Pero antes de que los judíos tuviesen tiempo de reunir su valor para responder, Taras había ya notado que a Mardoqueo le faltaba su última trenza de cabellos, la cual, aunque bastante mal cuidada, se escapaba antes rizada por debajo de su capisayo. No cabía duda que quería decir algo, pero balbuceaba de una manera tan extraña que Taras no pudo comprender nada. Yankel llevaba también a menudo la mano a su boca, como si hubiese sufrido una fluxión.

—¡Oh, mi querido señor! —dijo Yankel. Ahora es completamente imposible. ¡Dios lo ve! ¡Es imposible! Tenemos que habérnosla con un pueblo tan malo que sería preciso escupirle a la cara. Ahí está Mardoqueo que no me desmentirá. Él ha hecho lo que ningún hombre es capaz de hacer; pero Dios no ha querido ayudarnos. Hay en la ciudad tres mil hombres de tropa, y mañana se les lleva al suplicio.
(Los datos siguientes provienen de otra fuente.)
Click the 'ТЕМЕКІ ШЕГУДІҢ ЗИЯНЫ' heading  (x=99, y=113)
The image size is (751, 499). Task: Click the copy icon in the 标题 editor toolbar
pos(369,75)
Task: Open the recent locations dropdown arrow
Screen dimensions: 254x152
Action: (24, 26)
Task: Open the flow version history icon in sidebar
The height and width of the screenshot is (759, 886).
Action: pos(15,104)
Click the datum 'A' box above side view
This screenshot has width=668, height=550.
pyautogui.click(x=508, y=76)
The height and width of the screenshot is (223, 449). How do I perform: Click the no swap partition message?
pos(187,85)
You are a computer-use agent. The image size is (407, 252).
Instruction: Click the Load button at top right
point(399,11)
Taras miró a los judíos de reojo, pero ya sin impaciencia y sin cólera.

—Y si su señoría quiere una entrevista, es necesario ir mañana de madrugada antes que el sol asome por el Oriente. Los centinelas han dado su consentimiento, y tengo la promesa de un
leventar
[44]
. ¡Ojalá no tengan felicidad en el otro mundo! ¡
Ah weh mir
!
[45]
¡Pueblo codicioso! Ni aun entre nosotros se encuentran hombres semejantes; he dado cincuenta ducados a cada centinela y al
leventar

—Está bien. Condúceme cerca de él —dijo resueltamente Taras— y su alma recobró toda su firmeza.
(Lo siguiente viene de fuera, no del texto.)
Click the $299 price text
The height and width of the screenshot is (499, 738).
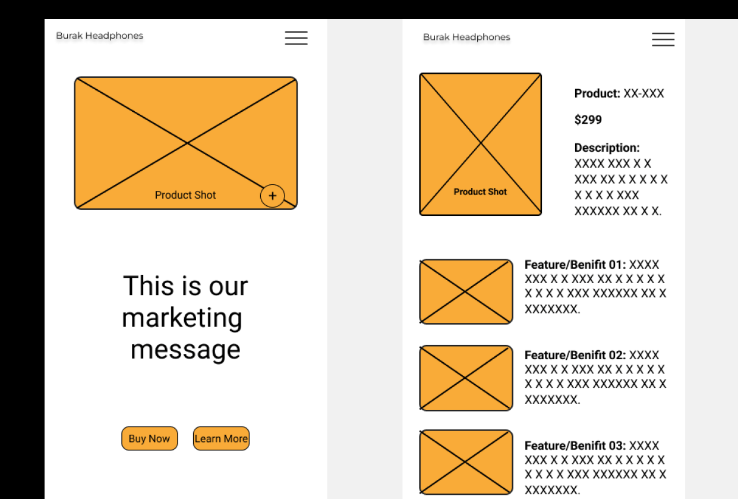[588, 120]
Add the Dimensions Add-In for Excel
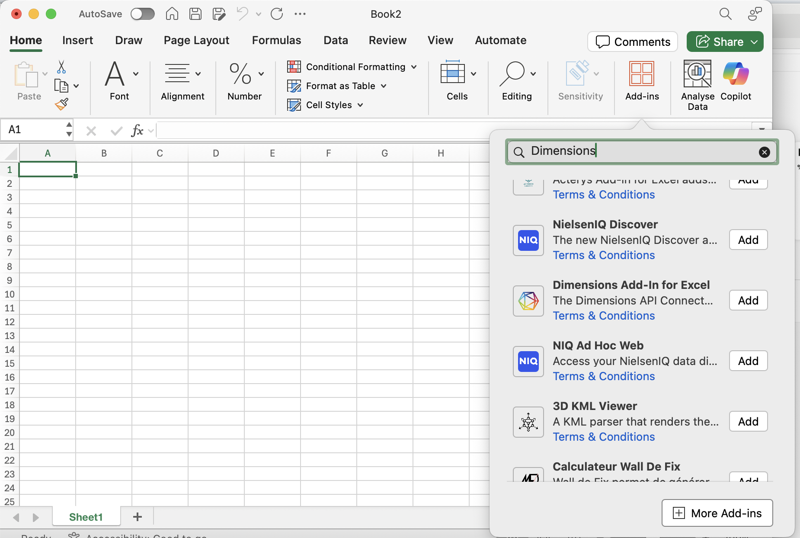Image resolution: width=800 pixels, height=538 pixels. (x=748, y=300)
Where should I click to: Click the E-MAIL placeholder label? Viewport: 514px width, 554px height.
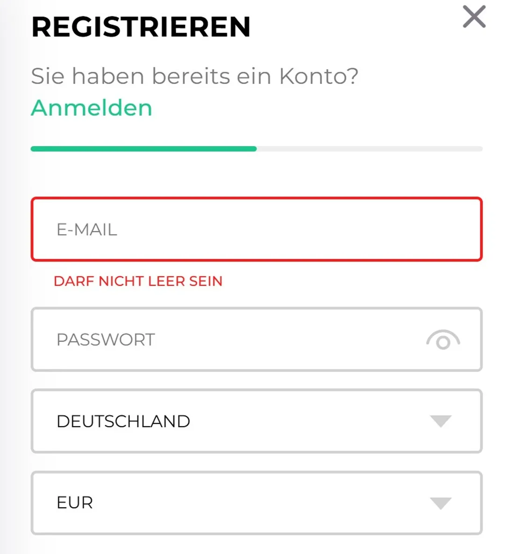pos(87,230)
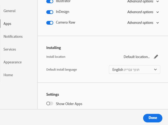Enable the Show Older Apps switch
The image size is (168, 125).
[50, 104]
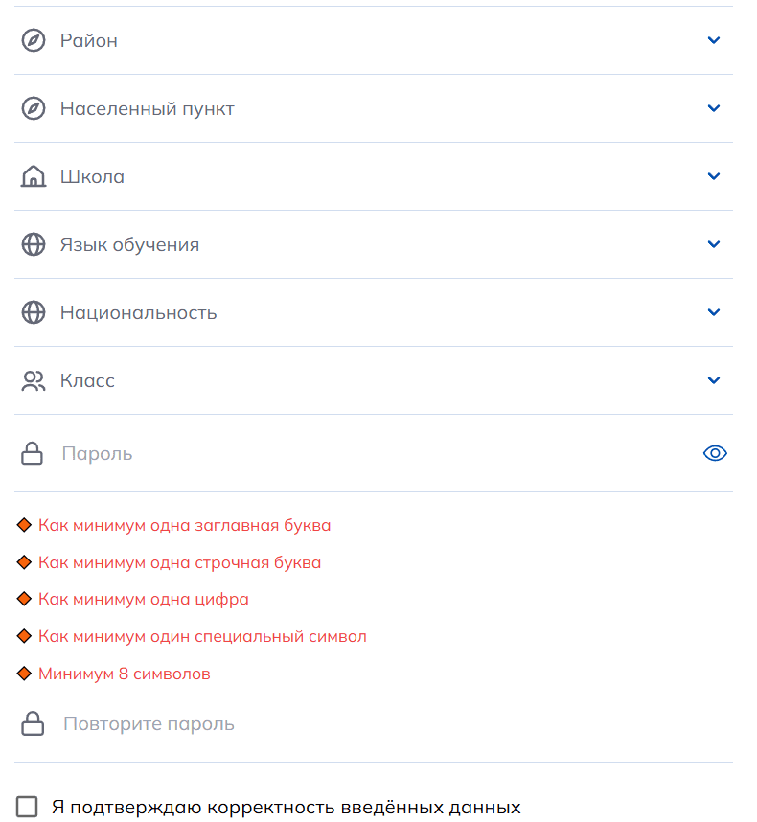Click the lock icon beside Повторите пароль
757x822 pixels.
point(33,723)
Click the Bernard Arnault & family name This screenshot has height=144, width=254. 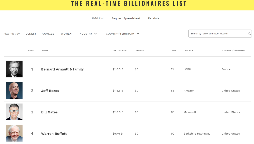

Se conformó con la proposición que le hizo Yankel de disfrazarse de conde extranjero, llegado de Alemania. El previsor judío había preparado ya los trajes necesarios. Por fin llegó la noche. El dueño de la casa (ese mismo judío de pelo rojo y cutis pecoso) trajo un colchón delgado, cubierto con una especie de sábana, y lo tendió sobre uno de los bancos para Bulba. Yankel se acostó en el suelo sobre un colchón parecido al del cosaco.
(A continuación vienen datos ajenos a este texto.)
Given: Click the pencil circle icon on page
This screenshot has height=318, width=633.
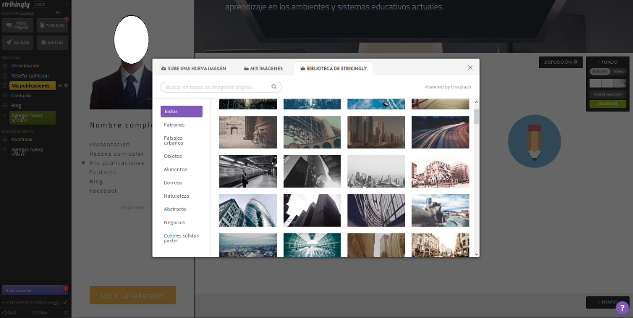Looking at the screenshot, I should pos(535,141).

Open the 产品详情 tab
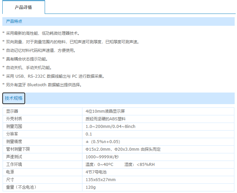tap(23, 7)
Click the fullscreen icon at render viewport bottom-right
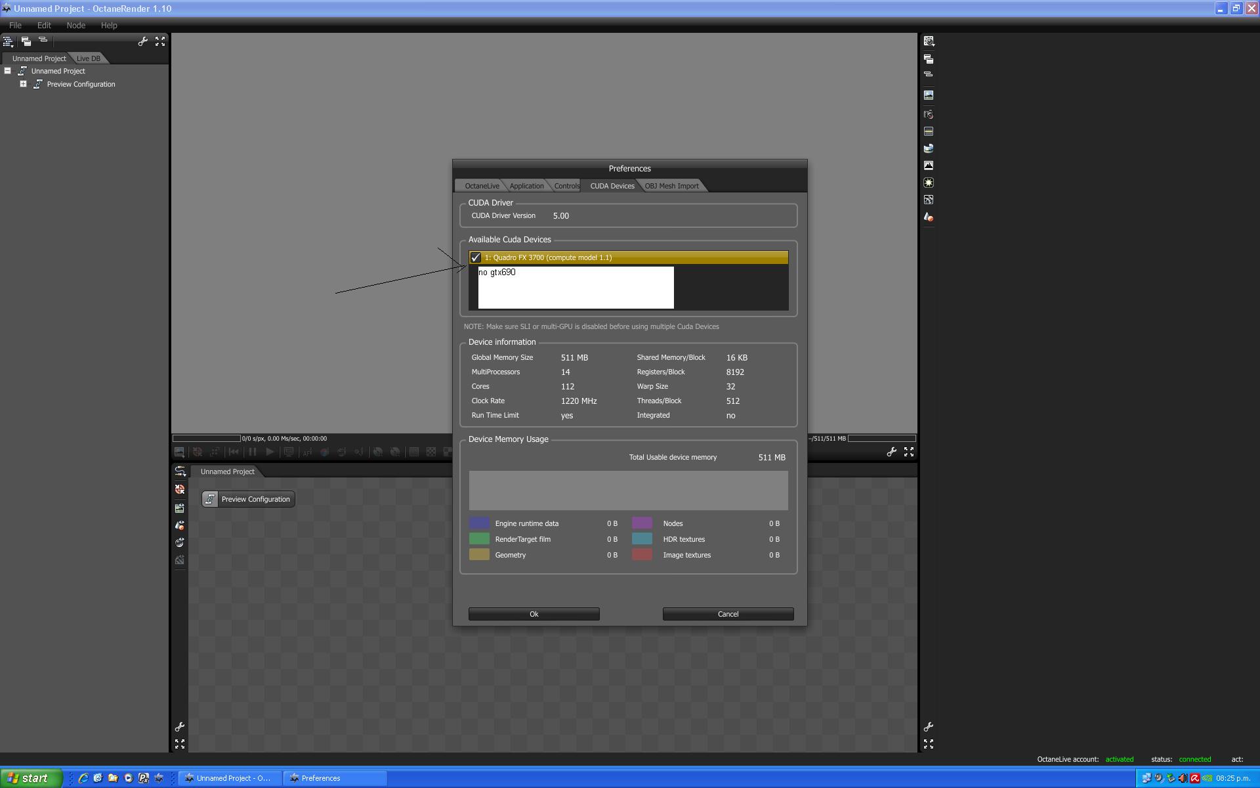Image resolution: width=1260 pixels, height=788 pixels. click(x=909, y=452)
El judío de pelo rojo bebió una taza de aguardiente, después se quitó su medio caftán, no conservando más que los zapatos y las medias que le daban mucha semejanza con un pollo, y se acostó al lado de su judía en una cosa que parecía un armario. Dos niños, judíos también, se tendieron en el suelo cerca del armario, como dos falderillos. Pero Taras no dormía; permanecía inmóvil, dando ligeramente en la mesa con sus dedos. Con su pipa en la boca, lanzaba nubes de humo que hacían estornudar al adormecido judío y le obligaban a taparse la nariz con el cobertor. Apenas amaneció Bulba empujó a Yankel con el pie.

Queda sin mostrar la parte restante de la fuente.